中国『恒大集団』のデフォルト問題が世界的に注視されています。『Bloomberg(ブルームバーグ)』『Reuteres(ロイター)』など経済一級紙がその動向について監視しています。
『恒大集団』の巨額社債未払い進行状況
現在のところ、『恒大集団』の態度としては、中国内向けの借金は(利払いや元本の減額などして)なんとか支払う方向(一部払いで勘弁してもらう)ですが、外貨建て、つまり海外向けの借金は飛ばす方向と見えます。
先にご紹介したとおり、2021年09月23日に到来したドル建て債券の利払い「8,520万ドル」は30日猶予期間があるのをいいことに支払わず、次の09月29日の「4,520万ドル」の支払いは行ったかどうか不明です。
少なくとも「支払った」という情報が出ていませんのでこちらも支払っていない線が濃厚です。
以下が利払いの期日とステータスです(ドル建てのみ)。
09月23日:8,353万ドル(約93.4億円)
⇒未払い(30日間の猶予あり)/デフォルト認定は10月23日
09月29日:4,750万ドル(約53.1億円)
⇒不明(恐らく未払い)
10月12日:1億4,813万ドル(約165.6億円)
10月30日:1,425万ドル(約15.9億円)
11月08日:8,249万ドル(約94.3億円)
12月28日:2億5,520万ドル(約285.4億円)
※元データは『日本経済新聞』報道で以下
⇒参照・引用元:『日本経済新聞』「中国・恒大、迫る巨額利払い 負債総額33兆円」
『恒大集団』が保証した債券でクロスデフォルト発生か
『ロイター』が報じて注目されているのが、『Jumbo Fortune Enterprises(ジャンボ・フォーチュン・エンタープライズ)』のドル建て債券「2億6,000万ドル」(約290.7億円)の支払いです。
『ジャンボ・フォーチュン・エンタープライズ』は、『恒大集団』傘下の本土不動産部門『恒大地産』がオーナーとなっているジョイントベンチャーです。
この債券に『恒大集団』が保証を与えているのですが(保証の内容は明らかになっていない)、元本返済日が10月03日(日)でしたが、実行できませんでした。
デフォルト(債務不履行)です。
しかし、日曜日でしたので、不払い確定は04日(月)。『ロイター』の報じるところによれば、「管理上または技術的な問題については5日間の猶予が認められている」とのこと。
ですから、04日に不払い確定、その5日後ですから、デフォルト確定は週明けの10月11日(月)と見られます(週末に入ってしまうので)。
で、この不払いが、例の「クロス・デフォルト」条項で『恒大集団』デフォルトに点火するのではないか――というのです。

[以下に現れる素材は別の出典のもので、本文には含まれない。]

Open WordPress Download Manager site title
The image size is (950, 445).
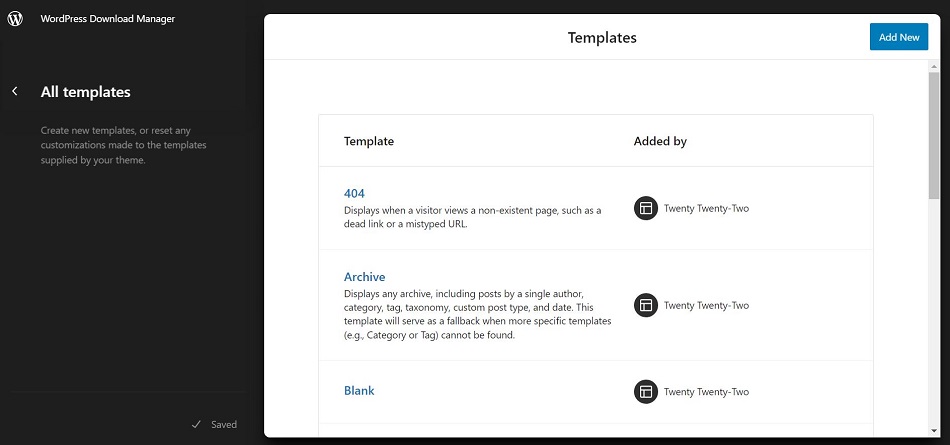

そもそもクロス・デフォルト条項というのは、「他所でデフォルト起こしやがったらこの債券もデフォルトを起こしたとみなすからな」というものですが、なぜこんなものを入れるかというと、債権者がすぐに債権を回収する手続きに入れるようにです。
「はい、デフォルトを起こしましたね。お金をさっさと返してください」となるわけです。
というわけで、早ければ2021年10月11日(月)に、『ジャンボ・フォーチュン・エンタープライズ』のドル建て債券のデフォルト認定に伴い、クロス・デフォルトよって中国『恒大集団』が発行した他の債権をデフォルトに追い込むのではないか?――です。
また、『ブルームバーグ』の報道によれば、10月11日(上掲の日経新聞を基にしたデータでは「12日」となっている分)には、以下の支払いもあります。
2021年10月11日の支払い
「利率9.5%の社債」利払い:6,888万ドル(約77.2億円)
「利率10%の社債」利払い:4,250万ドル(約47.5億円)
「利率10.5%の社債」利払い:3,675万ドル(約41.1億円)
小計:1億4,813万ドル(約165.6億円)⇒参照・引用元:『Bloomberg』「Bonds Drop as Jumbo Creditors Yet to Be Paid: Evergrande Update」
というわけで、早ければ10月11日(月)には『恒大集団』の訃報を聞くことになるかもしれません。